OpenFrame touchscreen homephone goes Atom, gets demoed on video, is still a landline phone
We first saw OpenPeak's OpenFrame home phone at CES, where it was sporting various FreeScale and ARM chips under the hood, but it looks like things have changed in development -- the company has been showing off production-ready units built on Atom chips at IDF. OpenPeak says that the ease of building for IA32 sped up development completely, and that only a fraction of the CPU is being used, giving the product room to grow -- probably a good thing, seeing as it supports open application development, rich services, and syncs with your PC and cell phone contacts and calendars. Of course, that still doesn't change the fact that it's a landline phone, and we're just not certain consumers are really clamoring for a $200 to $300 landline phone -- even it does rock a distinctly familiar touch interface. Anyone going to take the plunge when this thing hits in the first quarter of next year?
Read - Wired article
Read - Video shown at IDF
Read - Wired article
Read - Video shown at IDF
















Looks real nice,wonder what it can be hacked to do. Also no I don't want it running doom so that I miss phone calls
Note to AMD, please send you anti-monopoly investigators to snoop on this, I smell another Intel coercion. Aww forgot.. Your processor suck.

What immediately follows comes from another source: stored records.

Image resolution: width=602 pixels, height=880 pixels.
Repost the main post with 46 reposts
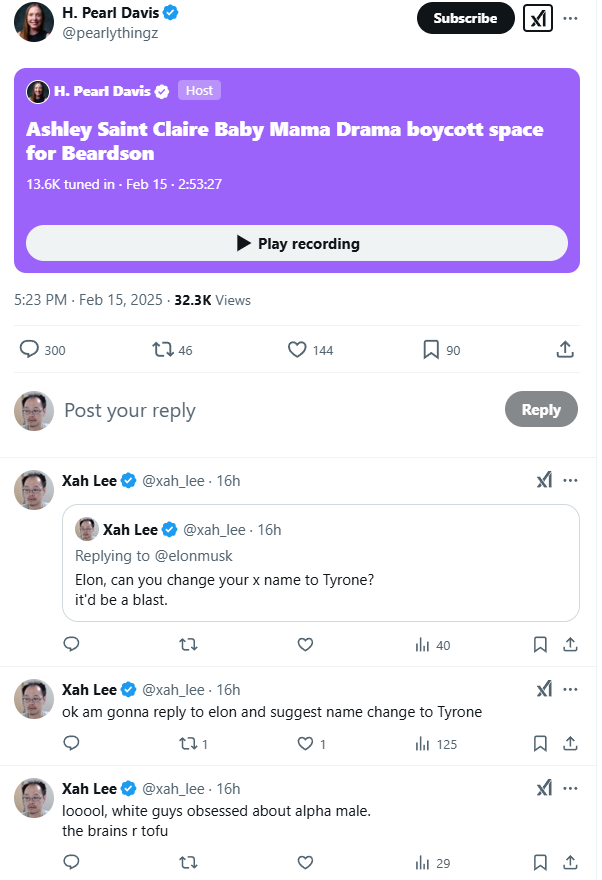(x=162, y=350)
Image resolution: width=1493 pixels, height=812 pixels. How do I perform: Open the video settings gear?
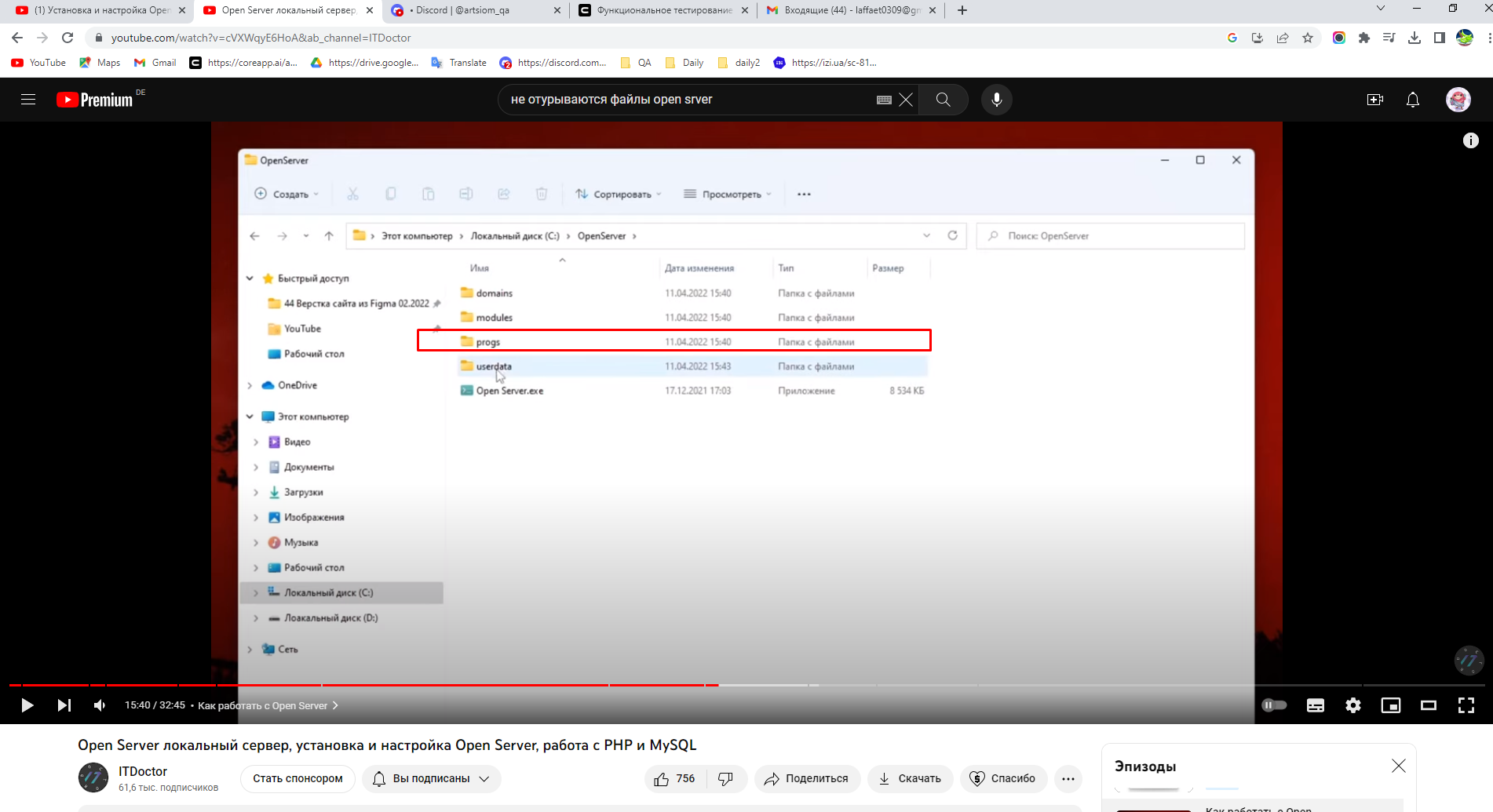pos(1352,705)
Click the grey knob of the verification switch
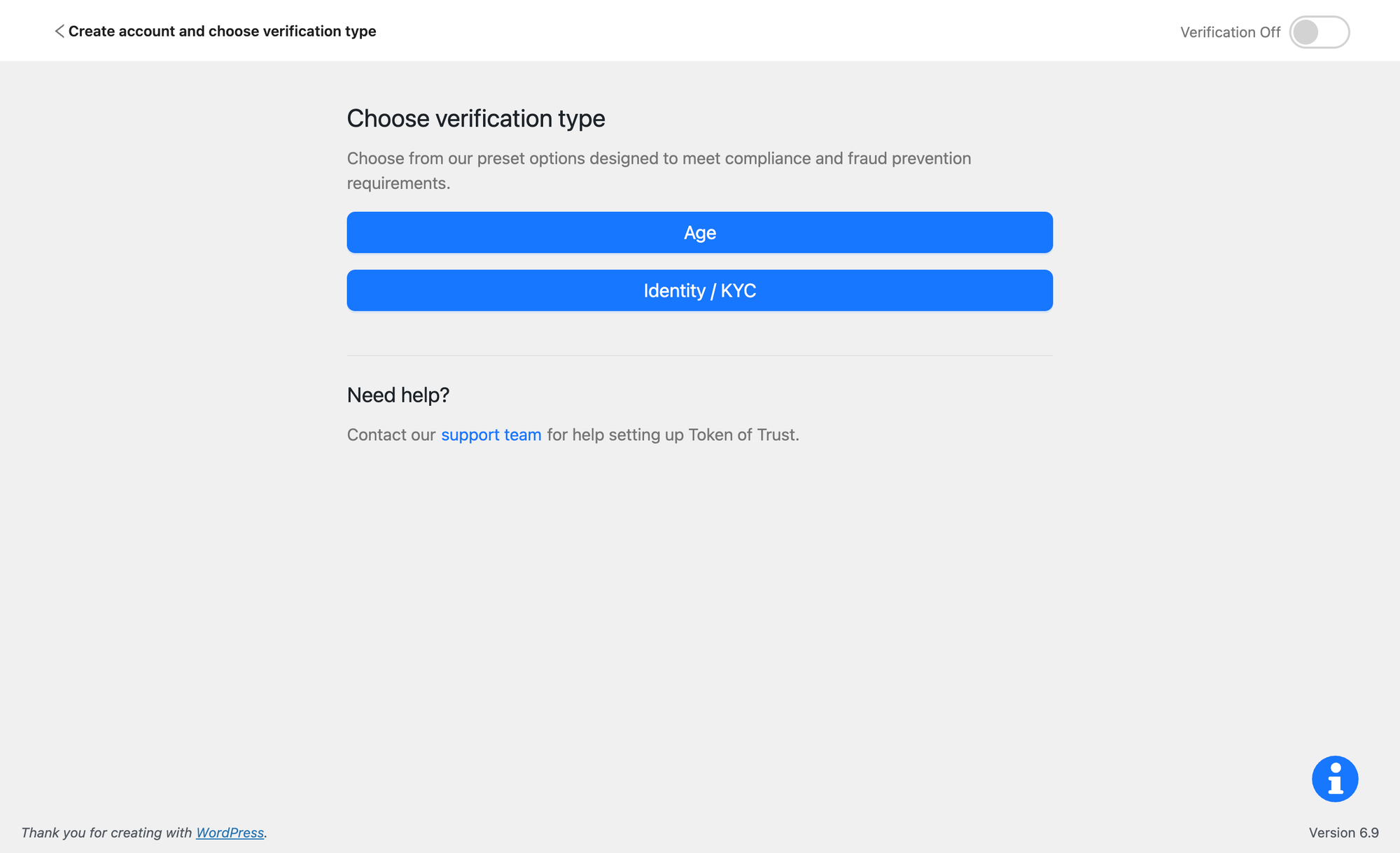Viewport: 1400px width, 853px height. click(1306, 32)
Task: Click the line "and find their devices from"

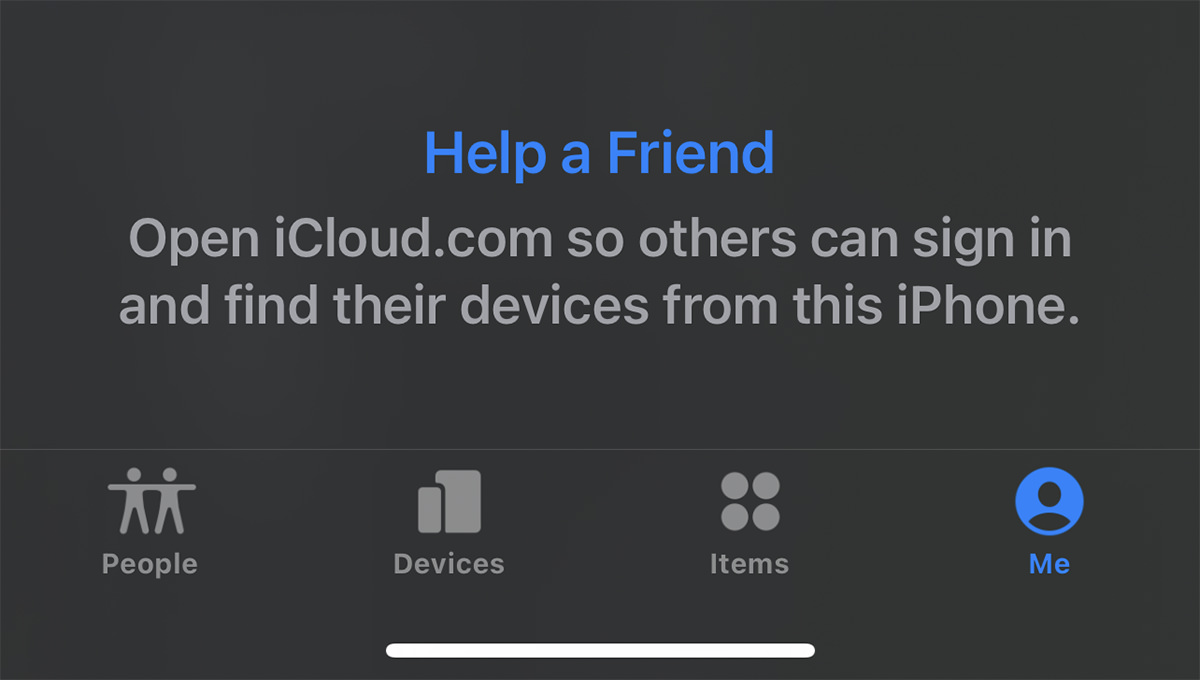Action: point(600,306)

No, their processors do not 'suck, AMD is just going about things the old-fashioned way. they are slow, but when they hit one - they do knock it out of the ball park. You'd do well to remember that . . . . Fanboy . . . .

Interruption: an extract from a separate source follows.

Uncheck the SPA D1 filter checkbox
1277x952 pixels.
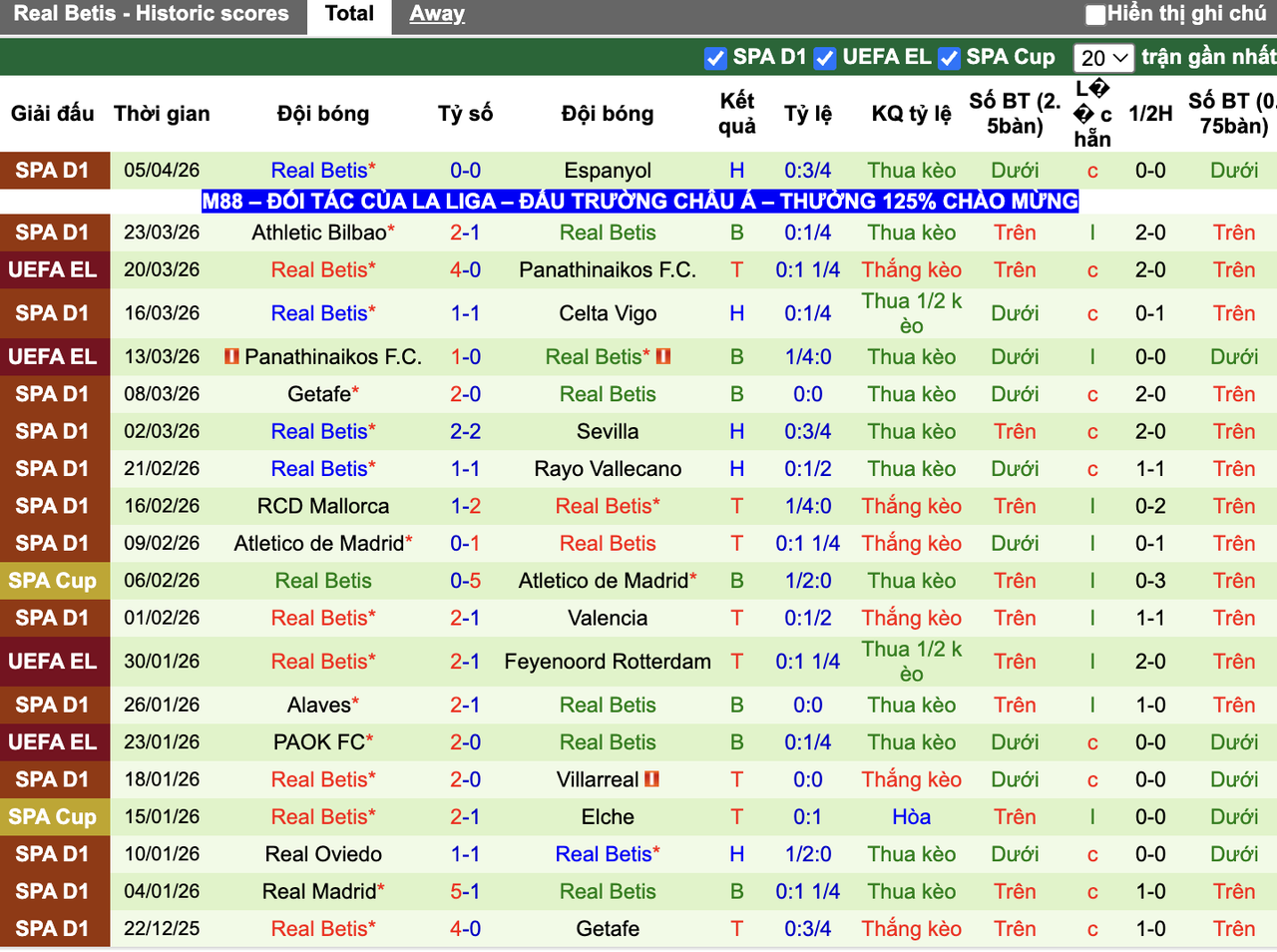tap(716, 58)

The product actually looks and sounds really nice, just a little too expensive for my tastes
My landline cost me less than £8. it does exactly what i need it to. Answer the landline calls.
If i need to check the weather or traffic or look at my contacts.. I'll use my mobile, which is usually within reach.
This actually looks nice, and potentially interesting. As a phone though I see a major obstacle early on ... like, how many other people are gonna have one. I'd be aiming for other apps to spur initial interest.
Put a cheap camera on the large screen already.
landline phones can still be plugged into voip services, in fact most voip services that aren't primarily PC based require a landline phone to use them
So is it the gadget on the left, right, or both? I'm assuming its the handset on the left; what, then, is the pmp looking device to its side? Or, is it an entire system?
I misread the title as "landmine phone". The reality is less interesting. :(
I might buy it, depending on whether calls rely on VoIP, which I can't tell from the marketing info.
I keep a landline, and one phone that requires no wall power, precisely because I want one line that doesn't rely on electricity, the Internet, or wireless, all of which can have reliability problems in some (albeit limited) circumstances.
If it had sip I'd be down for one
This is the same phone fabled as the "FiOS Fone", right? If so, it's going to rock harder than your mom at night!
am i the only person who reads this blog who doesnt get a boner when someone says Atom?
Just add skype capability and a videocam and I'll order one straight away.